The New Zealand MFAT requested, on the family's’ behalf, for the Japanese Ministry of Health, Labour and Welfare to ask Yamato City Hospital to supply the family with the relevant medical records.[4] The hospital records were reported as being contradictory, alternating inconsistently between stating that Savage was calm, and in a state of duress that justified restraints. In 2021, the Ministry of Health, Labour and Welfare published the results of an investigation they had promised into the use of restraints in Japanese hospital settings.[19] However, no external investigation was conducted into Savage's death, despite repeated requests by his family.
The event led to an increased discussion about the psychiatric use of restraints within Japan. Yomiuri Shimbun wrote an article on 10 August, highlighting Savage's death as an example of the failure of the self-reporting component of Japan's medical accident investigation system.[20] They followed it with further articles about the case and about international comparisons.[21] In June 2019, NHK, the Japanese national television station, ran a 29-minute documentary about Kelly Savage and how New Zealand psychiatric institutions care for patients without mechanical restraints.[22] On 15 November 2017, a 28-year-old Japanese man was found dead while he was restrained in a psychiatric hospital, and it was reported in Asahi Shimbun along with a reminder about Savage's case.[23] In 2018, three new cases of wrongful use of restraints were publicised in Japan when family members or victims themselves sued hospitals.[24] [25] [26]

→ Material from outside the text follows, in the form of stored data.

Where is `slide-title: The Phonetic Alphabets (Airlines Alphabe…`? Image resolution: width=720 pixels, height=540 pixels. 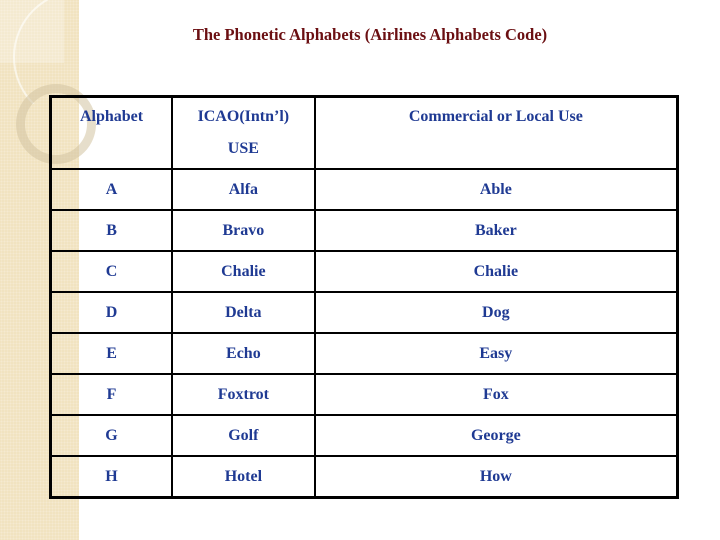
slide-title: The Phonetic Alphabets (Airlines Alphabe… is located at coordinates (370, 34).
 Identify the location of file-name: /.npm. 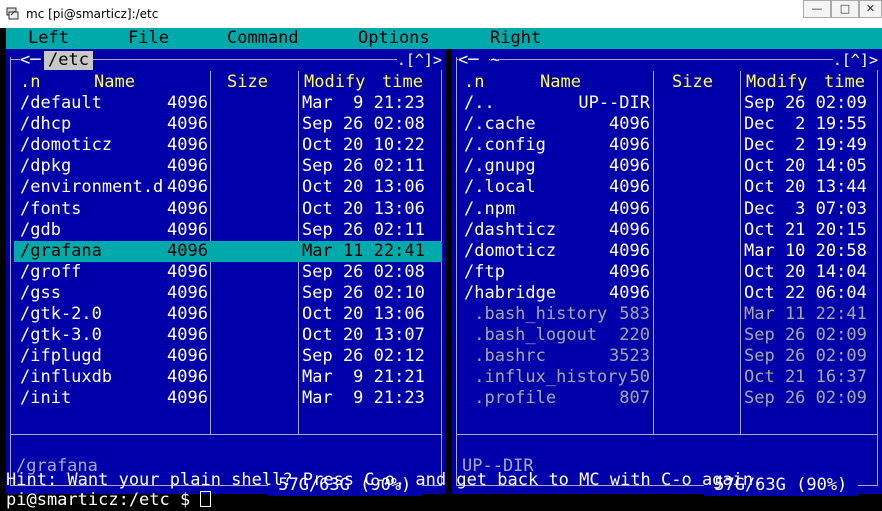
(490, 208).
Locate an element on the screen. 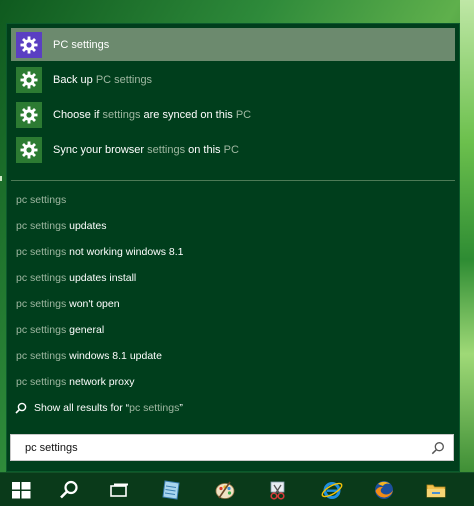 The width and height of the screenshot is (474, 506). app-result-4: Sync your browser settings on this PC is located at coordinates (233, 150).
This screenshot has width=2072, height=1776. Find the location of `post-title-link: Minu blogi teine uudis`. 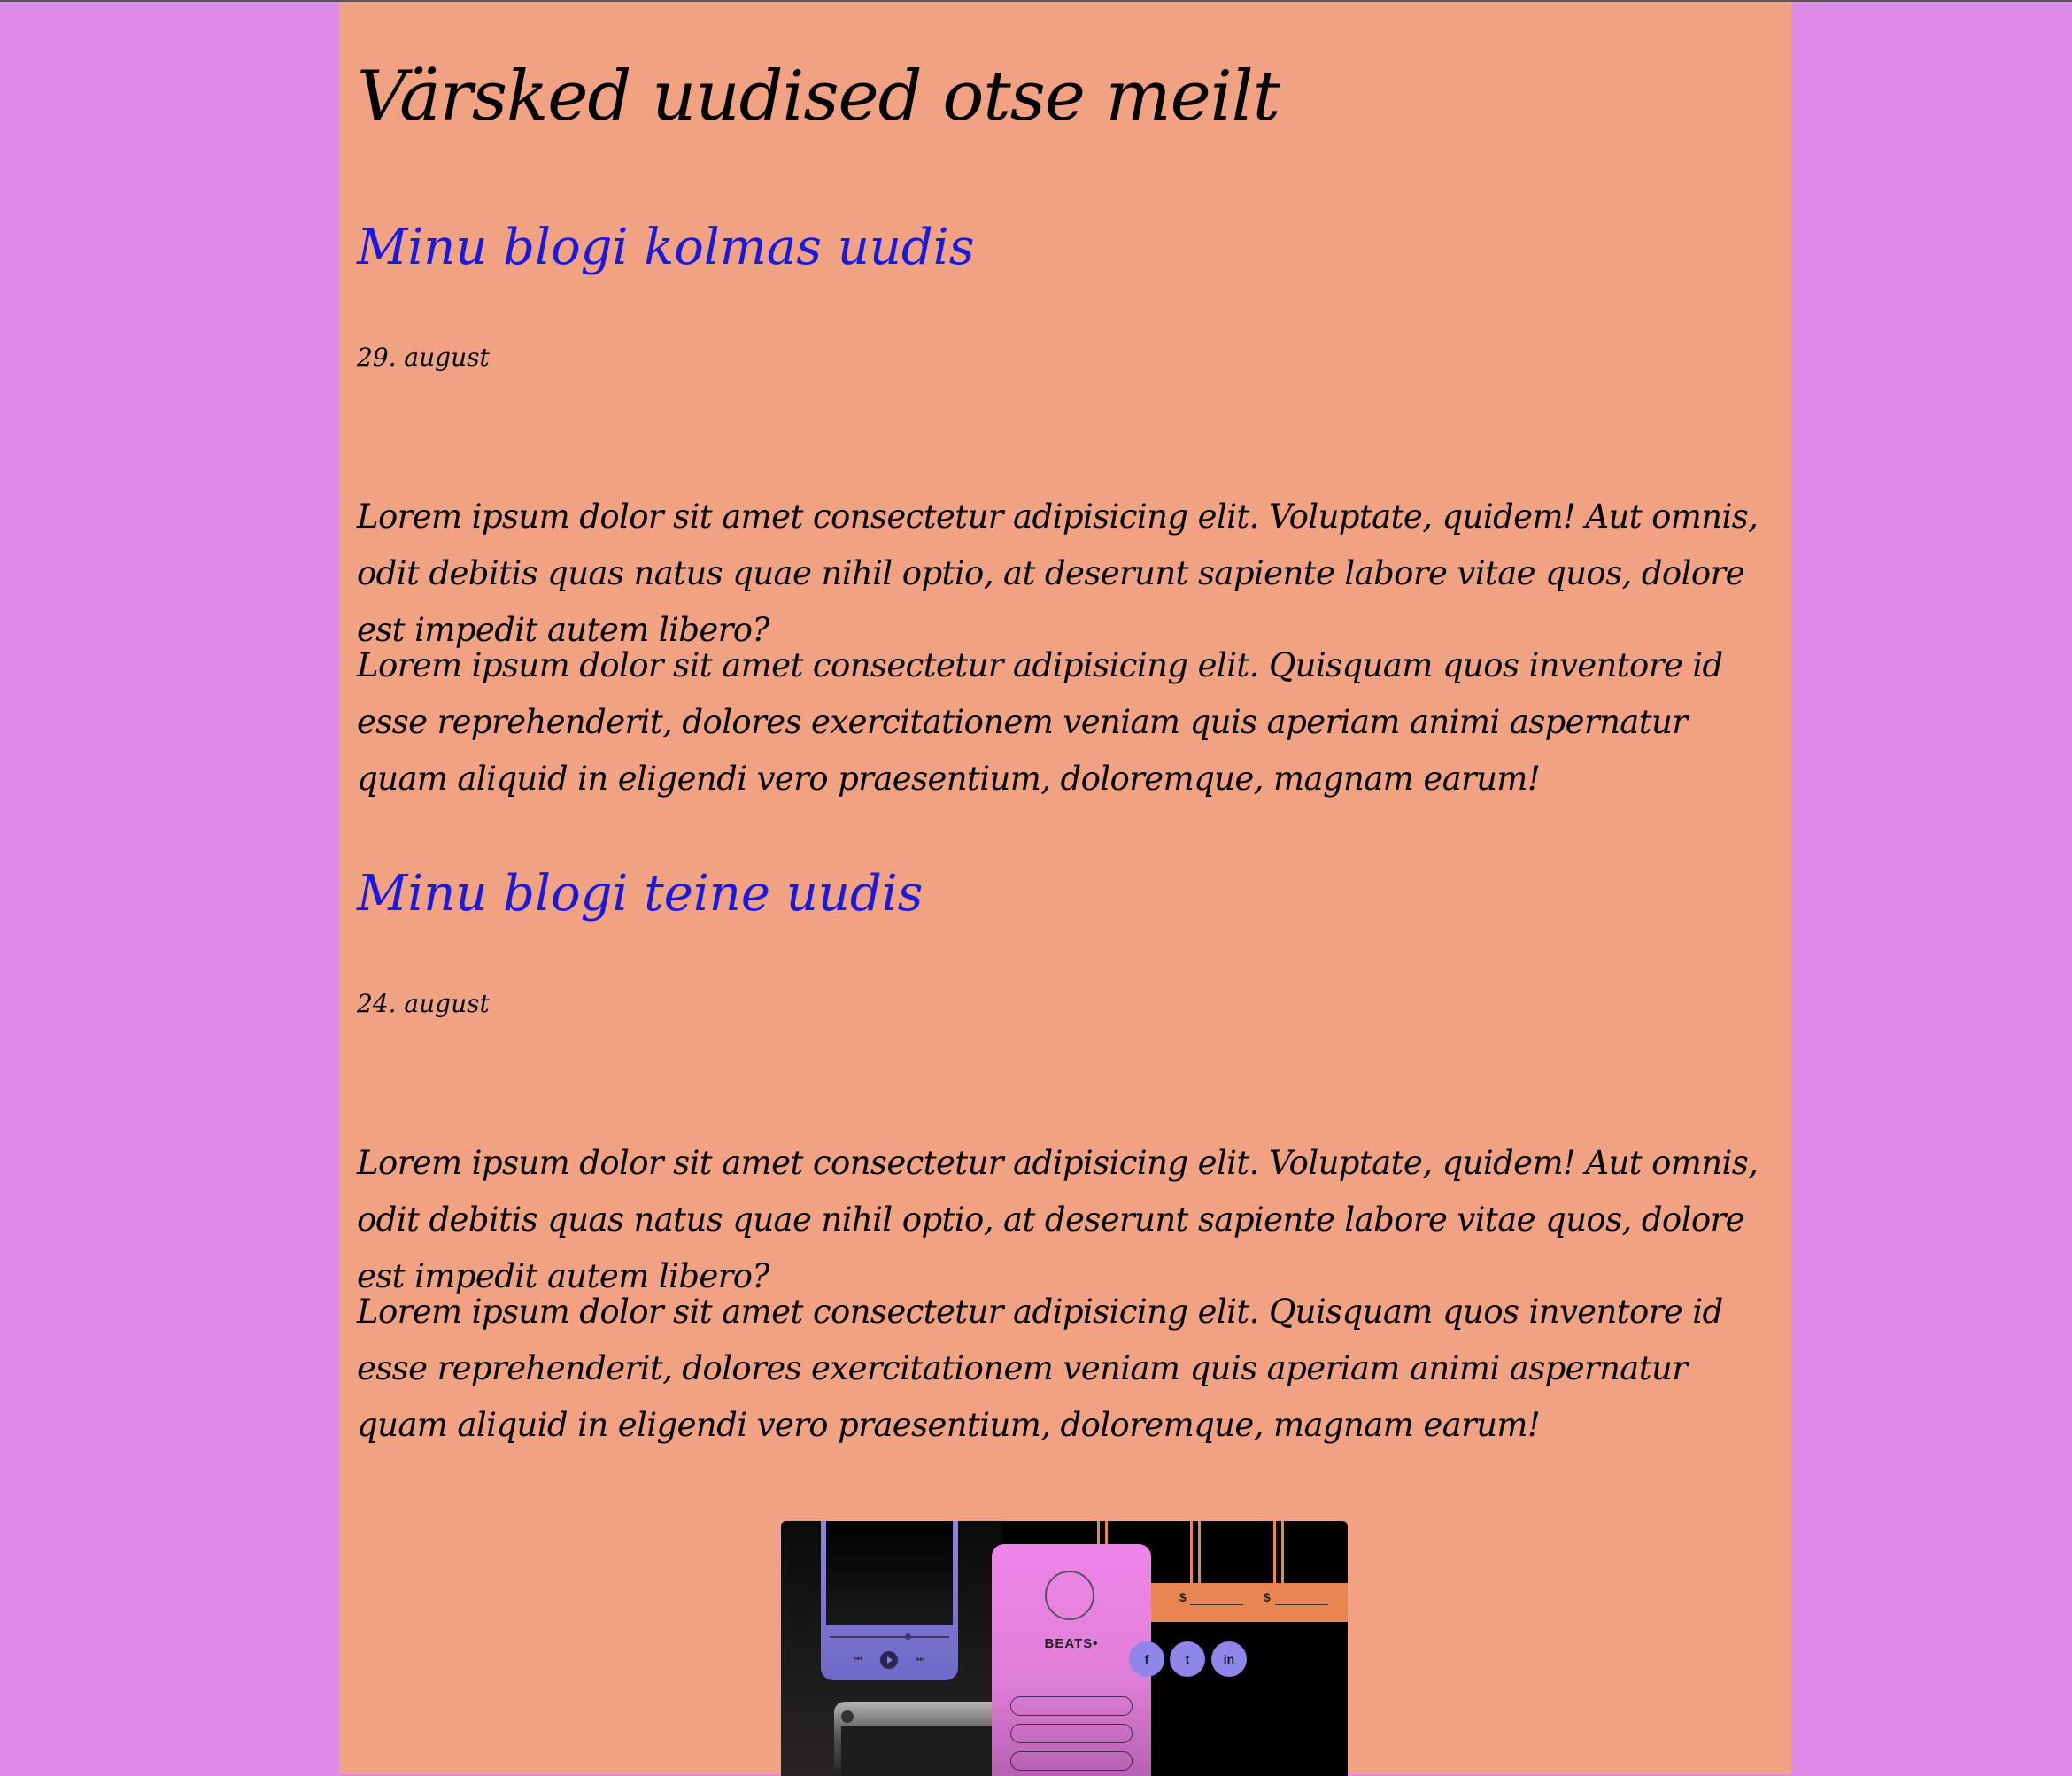

post-title-link: Minu blogi teine uudis is located at coordinates (640, 894).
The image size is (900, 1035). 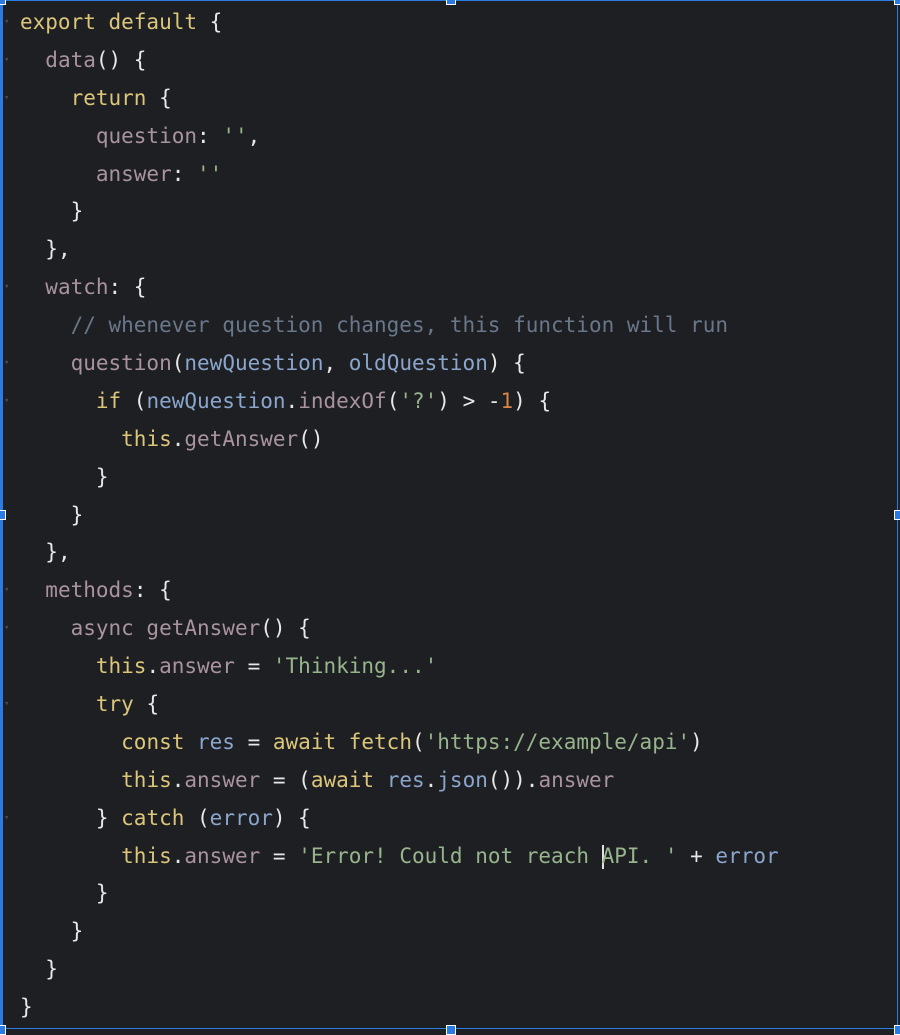 What do you see at coordinates (450, 23) in the screenshot?
I see `code-line: ▾ export default {` at bounding box center [450, 23].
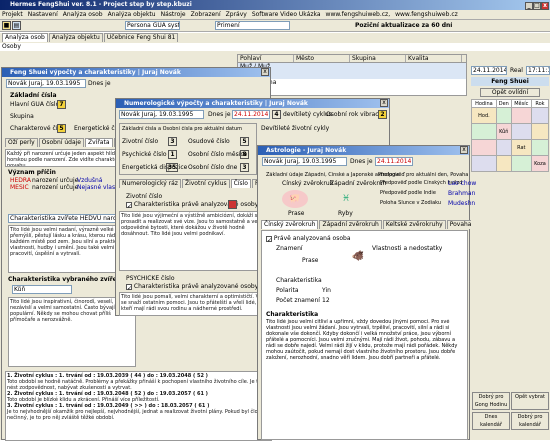  Describe the element at coordinates (61, 142) in the screenshot. I see `window-tab: Osobní údaje` at that location.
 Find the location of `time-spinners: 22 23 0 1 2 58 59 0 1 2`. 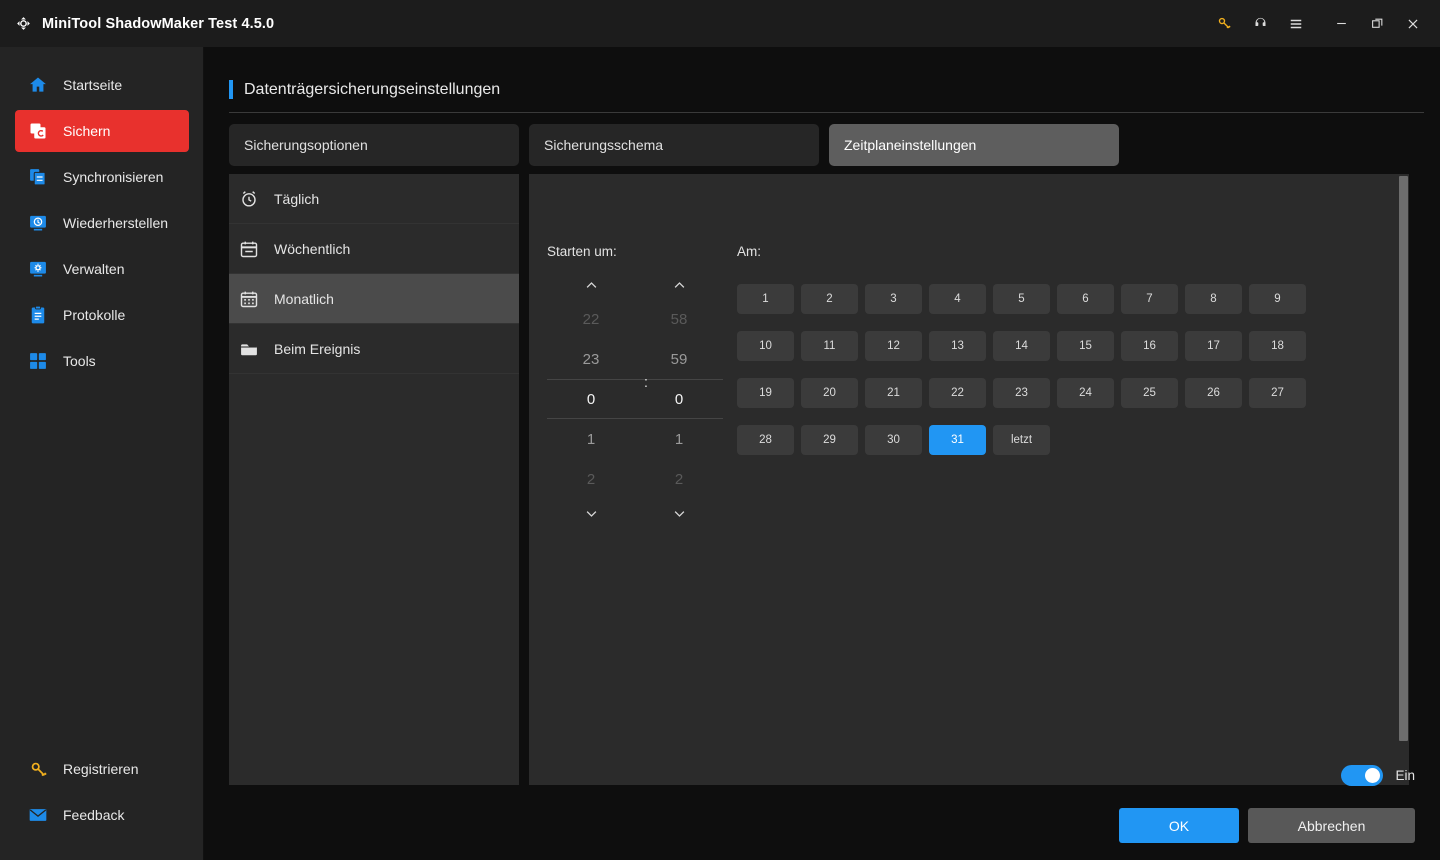

time-spinners: 22 23 0 1 2 58 59 0 1 2 is located at coordinates (635, 399).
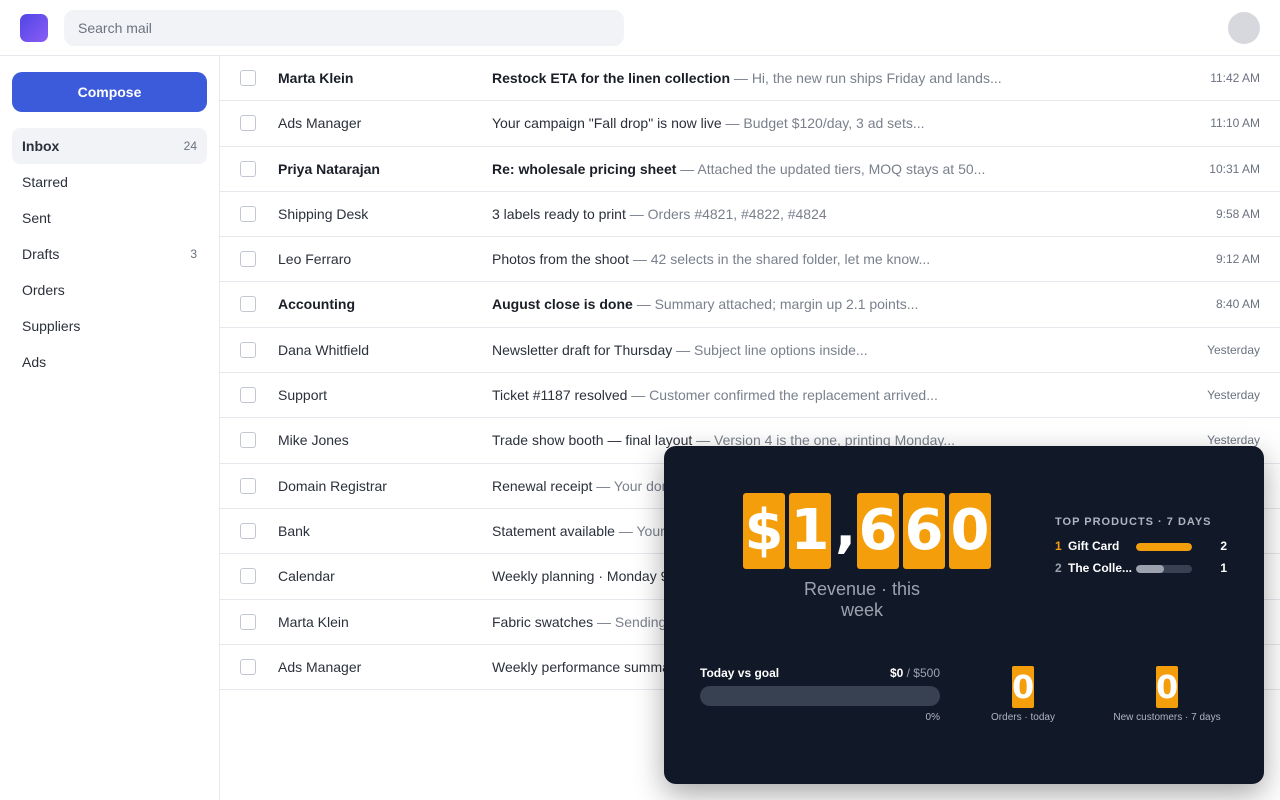 This screenshot has width=1280, height=800. I want to click on revenue-digit: 0, so click(970, 531).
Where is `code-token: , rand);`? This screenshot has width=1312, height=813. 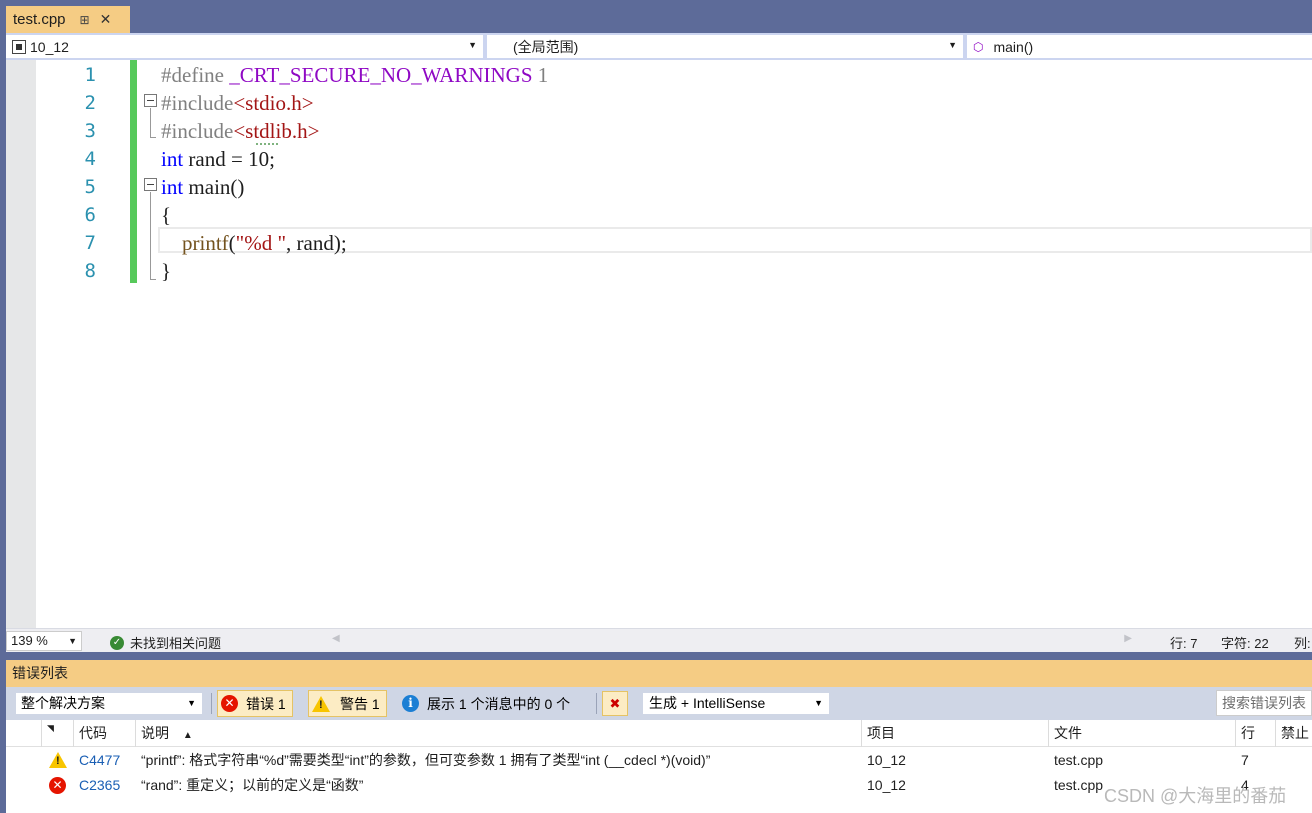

In November 2018, Savage's family presented a letter to Japan's Ministry of Health, Labour and Welfare signed by 31 leading psychiatrists from around the world, asking them to convene an international panel to investigate the issue of psychiatric care in Japan's hospitals.[27] The World Psychiatric Association responded to this letter by starting a Taskforce on Minimising Coercion in Mental Health Care, which was renamed in 2020 to the "Working Group on Implementing Alternatives to Coercion in Mental Health Care".[28] Japan's Ministry of Health, Labor and Welfare annually surveys psychiatric hospitals to determine how many patients are being restrained or kept in solitary confinement.[29] Martha Savage's campaign against the use of restraints in Japan saw the number of people restrained drop 9 percent between 2017 and 2018, which was only the second time that number had dropped since 2003.[30]
On 17 May 2019, Susan Strongman of Radio New Zealand published a long-form article about Savage's death[31] and collaborated in a 10-minute video documentary about Kelly and the Japanese psychiatric system, called Death Bed: The story of Kelly Savage.[32] The videographer, Luke McPake, won the 2020 Voyager Media Award for Best Feature or Current Affairs Video (single video journalist).[33]
The United Nations (UN) Human Rights Council conducts Universal Periodic Reviews (UPRs) of each member nation every five years. Japan was reviewed on 14 November 2017 in Geneva. The UPR report included concerns from New Zealand and several other countries about Japan's psychiatric care system and their treatment of people with disabilities. After the review, the New Zealand government discussed their concerns with the Japanese Embassy.[34] The 2022 review also notes concerns about restraints.[35]